In the Christian church year, Lent covers the 40-day period that leads up to Easter Sunday. The 40 days represent the time Jesus spent in the desert where he went through tough tests of faith. The week before Easter Sunday is called Holy Week, which includes Christ's Last Supper with his apostles before his crucifixion on Good Friday.
In the Western calendar, Easter Sunday falls between March 22 and April 25, or the Sunday that follows the Paschal Full Moon. Because this varies every year, Easter is considered a moveable feast, which means it has no set date.
The origins of Easter celebrations are unknown but there have been suggestions alluding to pagan rituals. Because of this, some churches prefer to call Easter Sunday as Resurrection Day.

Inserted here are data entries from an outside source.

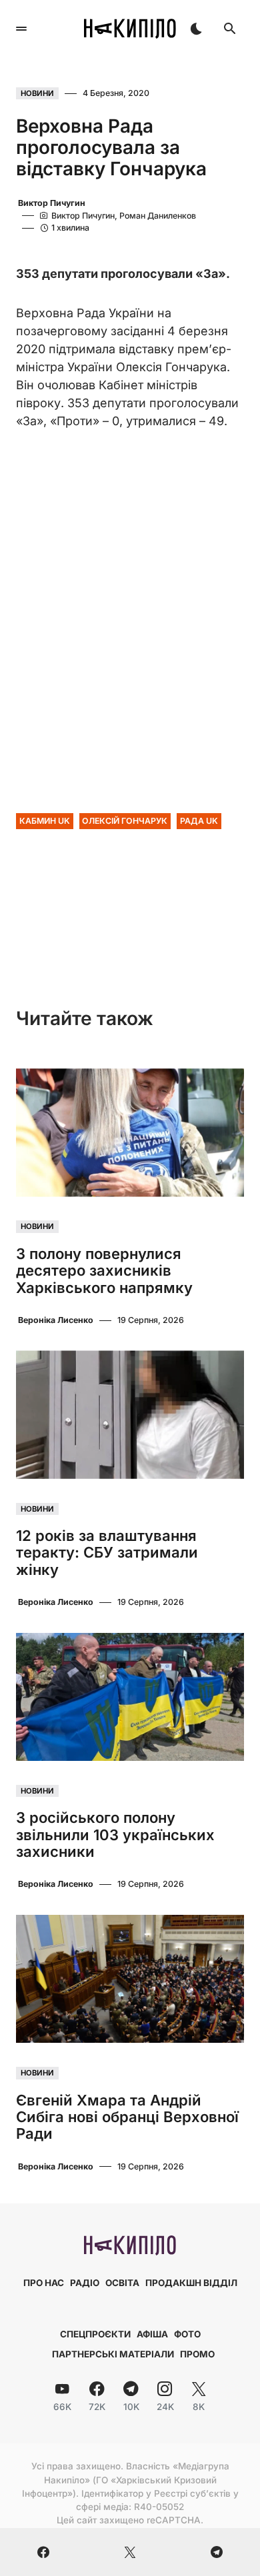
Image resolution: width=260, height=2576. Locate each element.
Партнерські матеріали (113, 2354)
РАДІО (84, 2282)
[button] (21, 29)
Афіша (152, 2334)
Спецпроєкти (95, 2334)
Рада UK (199, 821)
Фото (187, 2334)
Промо (197, 2354)
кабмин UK (44, 821)
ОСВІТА (122, 2282)
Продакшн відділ (191, 2282)
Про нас (43, 2282)
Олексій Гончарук (124, 821)
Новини (37, 93)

The word "Easter" is mentioned only once in the King James Bible version in Acts 12:1-4. In other verses in the New Testament, the resurrection of Jesus is either referred to as Sunday or the day of Resurrection. Churches later developed various traditions and rituals of Easter over centuries.
Some Christians celebrate Easter as a link to the Passover, which commemorates God's liberation of the Jews from ancient Egypt. In other churches, the customs and services center on Holy Masses, confessions, penitence and abstinence, vigils and novenas. However, Easter Sunday for Christians is regarded like Christmas in that it is Jesus Christ's rebirth.
The week leading up to Easter Sunday is usually a public holiday in countries where Christianity is the religion of the state. Most establishments also close on Maundy (Holy) Thursday, Good Friday and Easter Sunday to allow Christians to observe religious traditions and reflect on the life and death of Jesus Christ.